**Document extract**:

====

You don't sell your photos to stock web sites.

If they are accepted, the stock web site displays them, and you get a cut when someone licenses one or more of your photos from the stock site, so there is no immediate income, and it's highly speculative.

Great idea Pete!


----------



## GerryDavid (Nov 24, 2010)

Paul Ron said:


> The slide show impressed the hellout of me at a friends party and I have been seeing more n more of it at other events as well. The guy spent the night going around to tables for group shots, catchinbg people on the dance floor, couples, people eating, talking, pre event gathering, food layouts, decorations...etc. Then near the end of the night we got a slide show. The photog was offering copies of it at the door for $20 a pop, also taking orders for prints n albums for all the guests as they filed out. His asistant was filling orders as he handed off the memory sticks all night. Smart cookies, he made a nice piece of change and got paid by the host as well.

====

**Extracted data**:
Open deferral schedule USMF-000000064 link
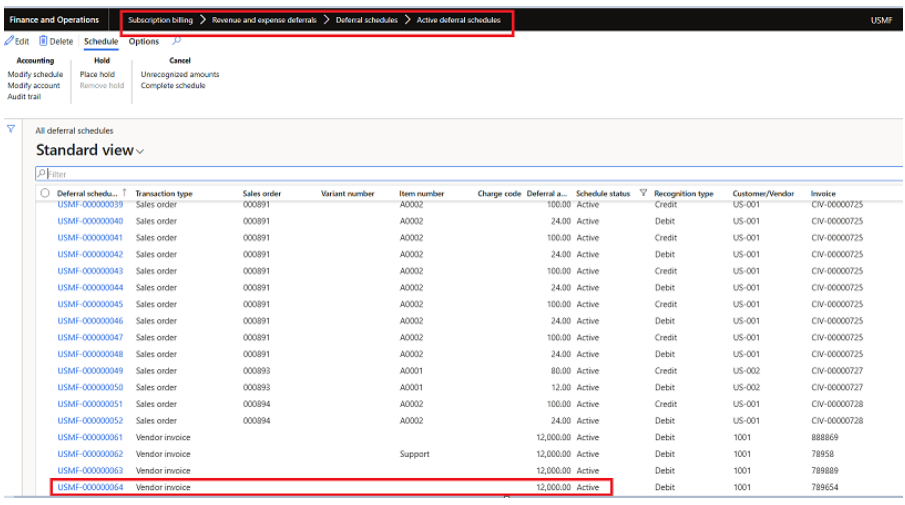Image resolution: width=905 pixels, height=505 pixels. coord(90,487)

====

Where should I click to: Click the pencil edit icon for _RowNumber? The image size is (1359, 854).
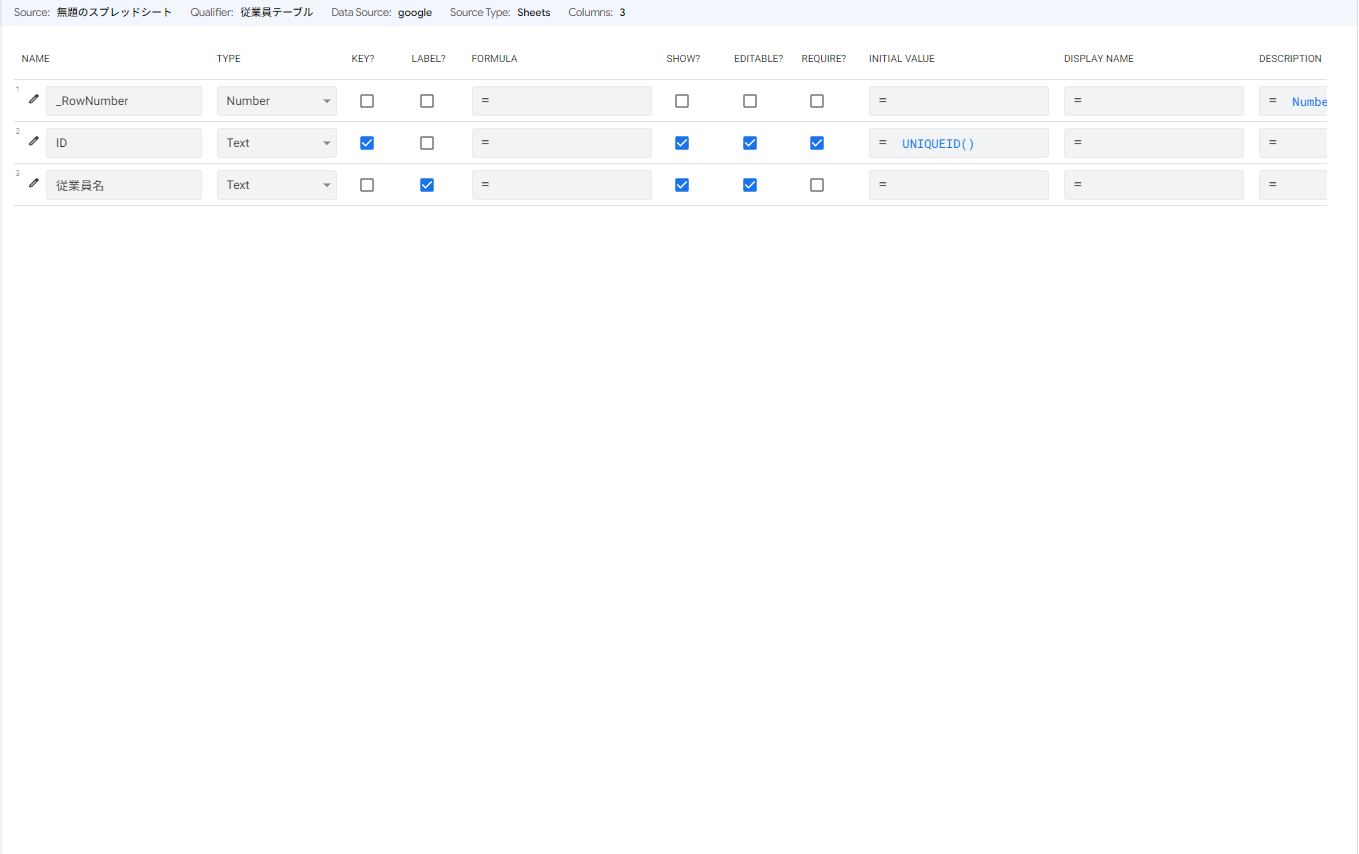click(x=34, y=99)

====

**What the task requires**:
Answer these questions from the forum thread above.
(a) With stock web sites, when do you get a cut?
(b) What price did the photographer at the party charge for copies of the slide show?
(c) Who was filling orders while memory sticks were handed off all night?

**Output of the task**:
(a) When someone licenses one or more of your photos from the stock site.
(b) $20 a copy.
(c) The photographer's assistant.